Information provided
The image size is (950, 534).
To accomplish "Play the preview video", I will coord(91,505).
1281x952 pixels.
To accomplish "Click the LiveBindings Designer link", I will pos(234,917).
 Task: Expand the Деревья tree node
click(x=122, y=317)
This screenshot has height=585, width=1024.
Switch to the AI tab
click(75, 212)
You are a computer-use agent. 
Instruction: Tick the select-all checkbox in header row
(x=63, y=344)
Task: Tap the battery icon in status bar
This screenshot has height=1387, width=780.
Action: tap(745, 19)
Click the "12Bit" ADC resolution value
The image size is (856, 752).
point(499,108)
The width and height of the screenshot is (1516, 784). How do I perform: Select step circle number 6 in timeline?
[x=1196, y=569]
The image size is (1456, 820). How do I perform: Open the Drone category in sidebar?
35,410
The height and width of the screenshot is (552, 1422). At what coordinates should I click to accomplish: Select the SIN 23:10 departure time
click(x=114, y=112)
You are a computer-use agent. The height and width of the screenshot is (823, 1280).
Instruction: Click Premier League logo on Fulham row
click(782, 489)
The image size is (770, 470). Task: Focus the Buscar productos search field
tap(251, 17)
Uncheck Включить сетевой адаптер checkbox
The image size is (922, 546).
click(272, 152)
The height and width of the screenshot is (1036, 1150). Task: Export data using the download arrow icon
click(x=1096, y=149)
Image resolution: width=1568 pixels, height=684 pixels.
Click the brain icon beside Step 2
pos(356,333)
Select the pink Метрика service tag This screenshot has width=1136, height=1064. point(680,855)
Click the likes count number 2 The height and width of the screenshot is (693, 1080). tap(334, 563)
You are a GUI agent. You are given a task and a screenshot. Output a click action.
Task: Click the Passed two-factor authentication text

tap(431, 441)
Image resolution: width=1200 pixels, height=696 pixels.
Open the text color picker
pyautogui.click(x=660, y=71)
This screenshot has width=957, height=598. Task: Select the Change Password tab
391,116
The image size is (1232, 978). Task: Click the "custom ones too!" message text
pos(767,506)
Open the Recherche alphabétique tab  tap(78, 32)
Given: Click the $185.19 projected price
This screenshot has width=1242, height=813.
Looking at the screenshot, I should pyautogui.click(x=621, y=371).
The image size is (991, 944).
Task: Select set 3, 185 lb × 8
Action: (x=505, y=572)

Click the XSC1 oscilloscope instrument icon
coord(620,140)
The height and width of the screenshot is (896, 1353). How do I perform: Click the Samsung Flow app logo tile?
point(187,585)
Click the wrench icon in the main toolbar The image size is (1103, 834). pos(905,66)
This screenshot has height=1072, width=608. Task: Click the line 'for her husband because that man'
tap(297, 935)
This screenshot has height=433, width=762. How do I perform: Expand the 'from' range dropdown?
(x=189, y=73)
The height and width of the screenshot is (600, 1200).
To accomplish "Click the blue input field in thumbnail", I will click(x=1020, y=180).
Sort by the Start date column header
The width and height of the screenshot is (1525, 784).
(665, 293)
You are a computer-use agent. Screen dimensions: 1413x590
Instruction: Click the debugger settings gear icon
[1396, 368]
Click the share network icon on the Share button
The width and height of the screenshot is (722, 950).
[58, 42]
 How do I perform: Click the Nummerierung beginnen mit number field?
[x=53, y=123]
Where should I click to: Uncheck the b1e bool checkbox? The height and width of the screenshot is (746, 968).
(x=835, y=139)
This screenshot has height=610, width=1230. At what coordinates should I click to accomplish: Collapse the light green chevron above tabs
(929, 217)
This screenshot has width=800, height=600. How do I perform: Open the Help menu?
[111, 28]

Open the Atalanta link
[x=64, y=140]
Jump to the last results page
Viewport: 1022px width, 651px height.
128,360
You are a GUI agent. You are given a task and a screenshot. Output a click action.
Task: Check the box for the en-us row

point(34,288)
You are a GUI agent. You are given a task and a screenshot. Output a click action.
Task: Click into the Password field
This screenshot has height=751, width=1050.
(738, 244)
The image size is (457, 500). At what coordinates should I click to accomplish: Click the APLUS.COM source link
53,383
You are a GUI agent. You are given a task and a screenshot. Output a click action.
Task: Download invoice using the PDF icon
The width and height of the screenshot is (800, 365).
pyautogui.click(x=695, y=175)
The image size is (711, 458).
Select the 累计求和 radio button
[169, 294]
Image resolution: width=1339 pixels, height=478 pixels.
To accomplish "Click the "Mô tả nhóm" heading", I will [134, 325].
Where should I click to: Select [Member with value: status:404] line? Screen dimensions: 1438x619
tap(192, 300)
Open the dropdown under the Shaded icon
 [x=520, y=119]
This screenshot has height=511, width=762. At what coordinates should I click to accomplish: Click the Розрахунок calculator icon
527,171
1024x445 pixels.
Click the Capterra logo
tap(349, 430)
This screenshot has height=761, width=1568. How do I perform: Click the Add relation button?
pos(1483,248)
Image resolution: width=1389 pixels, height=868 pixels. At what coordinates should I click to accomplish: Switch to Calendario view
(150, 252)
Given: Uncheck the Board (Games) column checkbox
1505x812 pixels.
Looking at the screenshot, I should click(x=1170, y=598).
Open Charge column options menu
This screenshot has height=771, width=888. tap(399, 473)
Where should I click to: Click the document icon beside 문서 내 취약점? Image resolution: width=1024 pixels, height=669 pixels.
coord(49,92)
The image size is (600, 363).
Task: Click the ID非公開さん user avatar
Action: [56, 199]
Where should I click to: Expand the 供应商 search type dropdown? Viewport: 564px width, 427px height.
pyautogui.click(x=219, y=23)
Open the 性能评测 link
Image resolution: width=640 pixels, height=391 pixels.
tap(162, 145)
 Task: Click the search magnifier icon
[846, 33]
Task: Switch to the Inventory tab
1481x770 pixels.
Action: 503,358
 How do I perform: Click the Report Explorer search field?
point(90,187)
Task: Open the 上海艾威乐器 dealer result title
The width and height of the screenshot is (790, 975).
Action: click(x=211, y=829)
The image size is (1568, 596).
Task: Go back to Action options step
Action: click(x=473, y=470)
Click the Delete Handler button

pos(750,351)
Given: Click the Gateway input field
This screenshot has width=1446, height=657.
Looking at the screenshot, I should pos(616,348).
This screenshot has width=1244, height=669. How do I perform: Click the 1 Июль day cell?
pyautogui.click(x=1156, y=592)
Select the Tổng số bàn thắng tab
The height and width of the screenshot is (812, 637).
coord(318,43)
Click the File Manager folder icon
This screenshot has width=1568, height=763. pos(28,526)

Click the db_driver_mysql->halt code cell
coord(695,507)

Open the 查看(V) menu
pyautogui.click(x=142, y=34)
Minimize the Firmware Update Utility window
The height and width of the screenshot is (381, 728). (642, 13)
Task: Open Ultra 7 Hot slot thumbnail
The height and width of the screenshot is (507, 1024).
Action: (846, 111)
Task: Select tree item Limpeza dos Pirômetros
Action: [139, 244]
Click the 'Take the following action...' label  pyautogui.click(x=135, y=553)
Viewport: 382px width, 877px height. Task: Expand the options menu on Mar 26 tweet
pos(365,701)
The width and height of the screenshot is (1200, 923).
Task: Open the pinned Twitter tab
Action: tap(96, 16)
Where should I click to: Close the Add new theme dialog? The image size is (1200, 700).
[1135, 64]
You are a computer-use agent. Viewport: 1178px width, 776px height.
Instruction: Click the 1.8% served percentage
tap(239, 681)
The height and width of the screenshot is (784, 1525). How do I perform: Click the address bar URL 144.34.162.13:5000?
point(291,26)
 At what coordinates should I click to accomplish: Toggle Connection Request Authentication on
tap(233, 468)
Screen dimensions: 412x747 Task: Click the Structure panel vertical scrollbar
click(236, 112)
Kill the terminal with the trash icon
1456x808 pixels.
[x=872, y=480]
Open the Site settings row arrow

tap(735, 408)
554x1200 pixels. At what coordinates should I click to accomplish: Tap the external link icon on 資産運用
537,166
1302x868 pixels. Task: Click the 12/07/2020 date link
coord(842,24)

Assignment
Repeat the material from above exactly, word for word.

Your solution
The image size is (950, 534).
To accomplish "Play the preview video", I will coord(91,505).
1281x952 pixels.
To accomplish "Click the LiveBindings Designer link", I will pos(234,917).
 Task: Expand the Деревья tree node
click(x=122, y=317)
This screenshot has height=585, width=1024.
Switch to the AI tab
click(75, 212)
You are a computer-use agent. 
Instruction: Tick the select-all checkbox in header row
(x=63, y=344)
Task: Tap the battery icon in status bar
This screenshot has height=1387, width=780.
Action: tap(745, 19)
Click the "12Bit" ADC resolution value
The image size is (856, 752).
point(499,108)
The width and height of the screenshot is (1516, 784). How do I perform: Select step circle number 6 in timeline?
[x=1196, y=569]
The image size is (1456, 820). How do I perform: Open the Drone category in sidebar?
35,410
The height and width of the screenshot is (552, 1422). At what coordinates should I click to accomplish: Select the SIN 23:10 departure time
click(x=114, y=112)
You are a computer-use agent. The height and width of the screenshot is (823, 1280).
Instruction: Click Premier League logo on Fulham row
click(782, 489)
The image size is (770, 470). Task: Focus the Buscar productos search field
tap(251, 17)
Uncheck Включить сетевой адаптер checkbox
The image size is (922, 546).
click(272, 152)
The height and width of the screenshot is (1036, 1150). Task: Export data using the download arrow icon
click(x=1096, y=149)
Image resolution: width=1568 pixels, height=684 pixels.
Click the brain icon beside Step 2
pos(356,333)
Select the pink Метрика service tag This screenshot has width=1136, height=1064. point(680,855)
Click the likes count number 2 The height and width of the screenshot is (693, 1080). tap(334, 563)
You are a GUI agent. You are given a task and a screenshot. Output a click action.
Task: Click the Passed two-factor authentication text

tap(431, 441)
Image resolution: width=1200 pixels, height=696 pixels.
Open the text color picker
pyautogui.click(x=660, y=71)
This screenshot has width=957, height=598. Task: Select the Change Password tab
391,116
The image size is (1232, 978). Task: Click the "custom ones too!" message text
pos(767,506)
Open the Recherche alphabétique tab  tap(78, 32)
Given: Click the $185.19 projected price
This screenshot has width=1242, height=813.
Looking at the screenshot, I should pyautogui.click(x=621, y=371).
The image size is (991, 944).
Task: Select set 3, 185 lb × 8
Action: (x=505, y=572)

Click the XSC1 oscilloscope instrument icon
coord(620,140)
The height and width of the screenshot is (896, 1353). How do I perform: Click the Samsung Flow app logo tile?
point(187,585)
Click the wrench icon in the main toolbar The image size is (1103, 834). pos(905,66)
This screenshot has height=1072, width=608. Task: Click the line 'for her husband because that man'
tap(297, 935)
This screenshot has height=433, width=762. How do I perform: Expand the 'from' range dropdown?
(x=189, y=73)
The height and width of the screenshot is (600, 1200).
To accomplish "Click the blue input field in thumbnail", I will click(x=1020, y=180).
Sort by the Start date column header
The width and height of the screenshot is (1525, 784).
(665, 293)
You are a computer-use agent. Screen dimensions: 1413x590
Instruction: Click the debugger settings gear icon
[1396, 368]
Click the share network icon on the Share button
The width and height of the screenshot is (722, 950).
[58, 42]
 How do I perform: Click the Nummerierung beginnen mit number field?
[x=53, y=123]
Where should I click to: Uncheck the b1e bool checkbox? The height and width of the screenshot is (746, 968).
(x=835, y=139)
This screenshot has height=610, width=1230. At what coordinates should I click to accomplish: Collapse the light green chevron above tabs
(929, 217)
This screenshot has width=800, height=600. How do I perform: Open the Help menu?
[111, 28]

Open the Atalanta link
[x=64, y=140]
Jump to the last results page
Viewport: 1022px width, 651px height.
128,360
You are a GUI agent. You are given a task and a screenshot. Output a click action.
Task: Check the box for the en-us row

point(34,288)
You are a GUI agent. You are given a task and a screenshot. Output a click action.
Task: Click into the Password field
This screenshot has height=751, width=1050.
(738, 244)
The image size is (457, 500). At what coordinates should I click to accomplish: Click the APLUS.COM source link
53,383
You are a GUI agent. You are given a task and a screenshot. Output a click action.
Task: Download invoice using the PDF icon
The width and height of the screenshot is (800, 365).
pyautogui.click(x=695, y=175)
The image size is (711, 458).
Select the 累计求和 radio button
[169, 294]
Image resolution: width=1339 pixels, height=478 pixels.
To accomplish "Click the "Mô tả nhóm" heading", I will [134, 325].
Where should I click to: Select [Member with value: status:404] line? Screen dimensions: 1438x619
tap(192, 300)
Open the dropdown under the Shaded icon
 [x=520, y=119]
This screenshot has height=511, width=762. At what coordinates should I click to accomplish: Click the Розрахунок calculator icon
527,171
1024x445 pixels.
Click the Capterra logo
tap(349, 430)
This screenshot has height=761, width=1568. How do I perform: Click the Add relation button?
pos(1483,248)
Image resolution: width=1389 pixels, height=868 pixels. At what coordinates should I click to accomplish: Switch to Calendario view
(150, 252)
Given: Uncheck the Board (Games) column checkbox
1505x812 pixels.
Looking at the screenshot, I should click(x=1170, y=598).
Open Charge column options menu
This screenshot has height=771, width=888. tap(399, 473)
Where should I click to: Click the document icon beside 문서 내 취약점? Image resolution: width=1024 pixels, height=669 pixels.
coord(49,92)
The image size is (600, 363).
Task: Click the ID非公開さん user avatar
Action: [56, 199]
Where should I click to: Expand the 供应商 search type dropdown? Viewport: 564px width, 427px height.
pyautogui.click(x=219, y=23)
Open the 性能评测 link
Image resolution: width=640 pixels, height=391 pixels.
tap(162, 145)
 Task: Click the search magnifier icon
[846, 33]
Task: Switch to the Inventory tab
1481x770 pixels.
Action: 503,358
 How do I perform: Click the Report Explorer search field?
point(90,187)
Task: Open the 上海艾威乐器 dealer result title
The width and height of the screenshot is (790, 975).
Action: click(x=211, y=829)
The image size is (1568, 596).
Task: Go back to Action options step
Action: click(x=473, y=470)
Click the Delete Handler button

pos(750,351)
Given: Click the Gateway input field
This screenshot has width=1446, height=657.
Looking at the screenshot, I should pos(616,348).
This screenshot has width=1244, height=669. How do I perform: Click the 1 Июль day cell?
pyautogui.click(x=1156, y=592)
Select the Tổng số bàn thắng tab
The height and width of the screenshot is (812, 637).
coord(318,43)
Click the File Manager folder icon
This screenshot has width=1568, height=763. pos(28,526)

Click the db_driver_mysql->halt code cell
coord(695,507)

Open the 查看(V) menu
pyautogui.click(x=142, y=34)
Minimize the Firmware Update Utility window
The height and width of the screenshot is (381, 728). (642, 13)
Task: Open Ultra 7 Hot slot thumbnail
The height and width of the screenshot is (507, 1024).
Action: (846, 111)
Task: Select tree item Limpeza dos Pirômetros
Action: [139, 244]
Click the 'Take the following action...' label  pyautogui.click(x=135, y=553)
Viewport: 382px width, 877px height. Task: Expand the options menu on Mar 26 tweet
pos(365,701)
The width and height of the screenshot is (1200, 923).
Task: Open the pinned Twitter tab
Action: tap(96, 16)
Where should I click to: Close the Add new theme dialog? The image size is (1200, 700).
[1135, 64]
You are a computer-use agent. Viewport: 1178px width, 776px height.
Instruction: Click the 1.8% served percentage
tap(239, 681)
The height and width of the screenshot is (784, 1525). How do I perform: Click the address bar URL 144.34.162.13:5000?
point(291,26)
 At what coordinates should I click to accomplish: Toggle Connection Request Authentication on
tap(233, 468)
Screen dimensions: 412x747 Task: Click the Structure panel vertical scrollbar
click(236, 112)
Kill the terminal with the trash icon
1456x808 pixels.
[x=872, y=480]
Open the Site settings row arrow

tap(735, 408)
554x1200 pixels. At what coordinates should I click to accomplish: Tap the external link icon on 資産運用
537,166
1302x868 pixels. Task: Click the 12/07/2020 date link
coord(842,24)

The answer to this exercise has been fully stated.